● WHAT IS BEING ASKED: Copy exactly, no pictures: every line from the one that contains "You are a computer-use agent." through the end of the entries below.

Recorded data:

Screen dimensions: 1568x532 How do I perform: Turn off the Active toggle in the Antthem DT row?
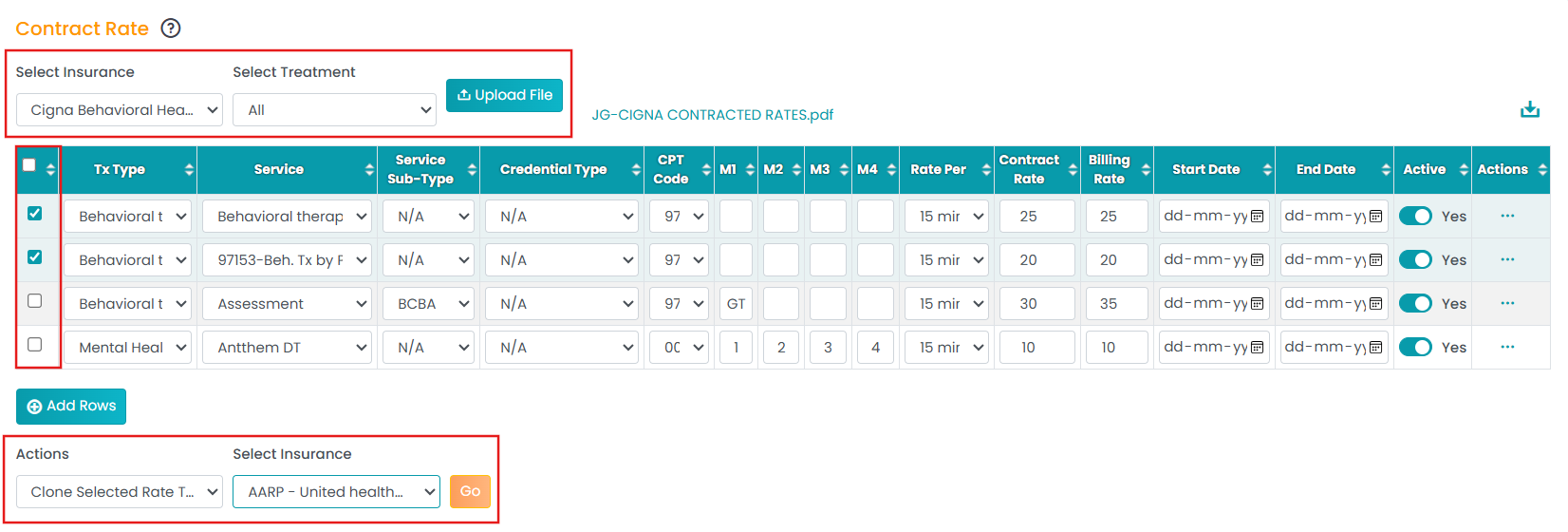[x=1415, y=348]
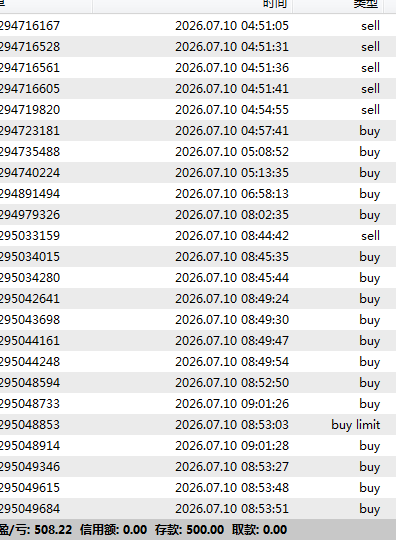The height and width of the screenshot is (543, 396).
Task: Select buy order 294723181
Action: pyautogui.click(x=198, y=131)
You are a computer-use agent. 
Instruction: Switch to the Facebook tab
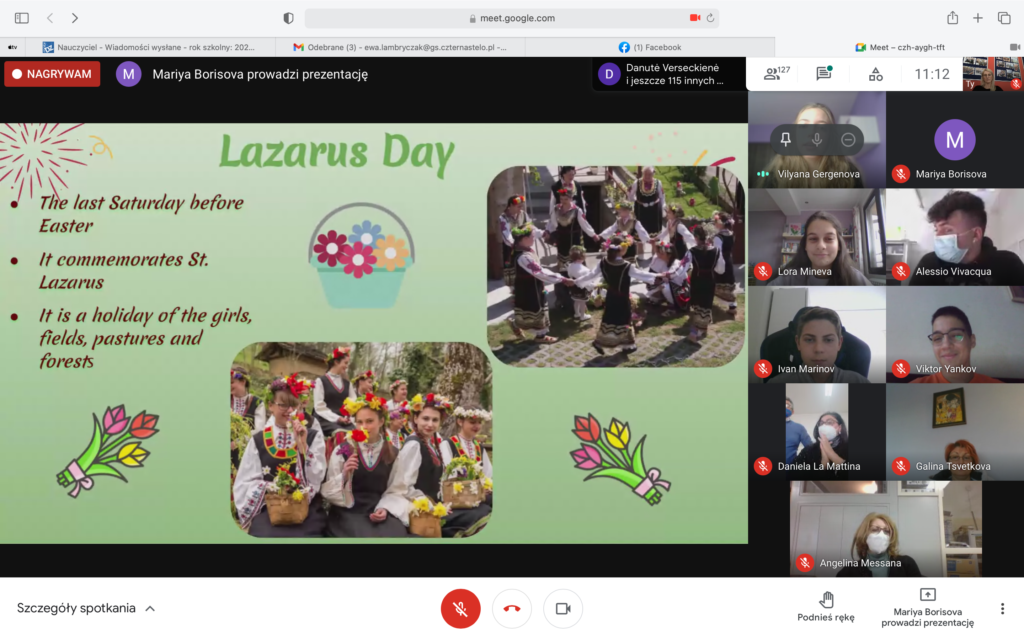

● EXERCISE OUTPUT:
You are a computer-use agent. 
Instruction: Switch to the Facebook tab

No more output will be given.